Ela conheceu o marido já cadeirante (em novembro de 2004, o esgrimista foi baleado em um assalto). Disse que ficou estarrecida com a sua beleza. E logo comentou com familiares sobre ele.

— Muita gente me questionou sobre minha escolha. Por que um cadeirante? Mas o Jovane me cativou pela simplicidade, pelo coração — justificou Queli, que engravidou três meses após decidirem morar juntos. — Ele chega lá, mas só depois de mim. Sou eu que estou no comando, certo?

Foi Jovane quem salvou Paulo Roberto Tenutti, de 28 anos. No meio do ano passado, o esgrimista ficou sabendo que Paulo havia sofrido um acidente de moto e tinha ficado paraplégico.

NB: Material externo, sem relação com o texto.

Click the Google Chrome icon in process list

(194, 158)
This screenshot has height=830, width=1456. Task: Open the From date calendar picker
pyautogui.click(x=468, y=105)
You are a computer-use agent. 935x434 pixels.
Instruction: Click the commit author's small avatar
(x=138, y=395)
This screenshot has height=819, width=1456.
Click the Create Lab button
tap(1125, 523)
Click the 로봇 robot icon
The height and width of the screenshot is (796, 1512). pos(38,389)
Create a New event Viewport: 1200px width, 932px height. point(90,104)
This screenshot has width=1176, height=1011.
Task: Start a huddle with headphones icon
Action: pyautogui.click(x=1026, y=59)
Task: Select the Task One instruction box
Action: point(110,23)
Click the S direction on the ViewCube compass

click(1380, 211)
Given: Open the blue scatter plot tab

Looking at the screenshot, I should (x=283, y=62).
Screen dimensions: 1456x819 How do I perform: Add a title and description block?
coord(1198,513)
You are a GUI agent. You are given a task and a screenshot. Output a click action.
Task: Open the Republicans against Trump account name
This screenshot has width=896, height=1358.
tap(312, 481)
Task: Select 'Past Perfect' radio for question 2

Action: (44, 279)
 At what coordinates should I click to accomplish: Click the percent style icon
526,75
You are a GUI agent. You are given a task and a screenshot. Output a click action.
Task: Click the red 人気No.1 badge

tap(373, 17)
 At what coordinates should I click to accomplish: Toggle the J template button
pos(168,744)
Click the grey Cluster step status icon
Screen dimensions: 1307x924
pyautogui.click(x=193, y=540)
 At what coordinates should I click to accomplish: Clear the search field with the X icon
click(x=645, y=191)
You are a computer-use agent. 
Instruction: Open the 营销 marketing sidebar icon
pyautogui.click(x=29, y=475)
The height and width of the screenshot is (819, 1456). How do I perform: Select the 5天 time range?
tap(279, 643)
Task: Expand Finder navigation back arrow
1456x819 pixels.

— Minha vida estava em suspenso. Eu e minha esposa, em choque, nos acostumando à nova realidade. Desde adaptar a casa até repensar nossa relação — contou Paulo, que já tinha um filho, Kevin, na época com 1 ano. — O Jovane me procurou e me apresentou à esgrima. Como tive de abandonar meu trabalho numa montadora de carros, foi ótimo para mim.

Além disso, o amigo lhe deu toques sobre sexo. E o preconceito caiu por terra:

— Não tinha ideia de como o remédio poderia me ajudar. Salvou meu casamento — admite Paulo Roberto. — Tinha vergonha. Acho que é porque não sinto nada. Tomo Viagra para minha esposa ter prazer. Esse é o objetivo.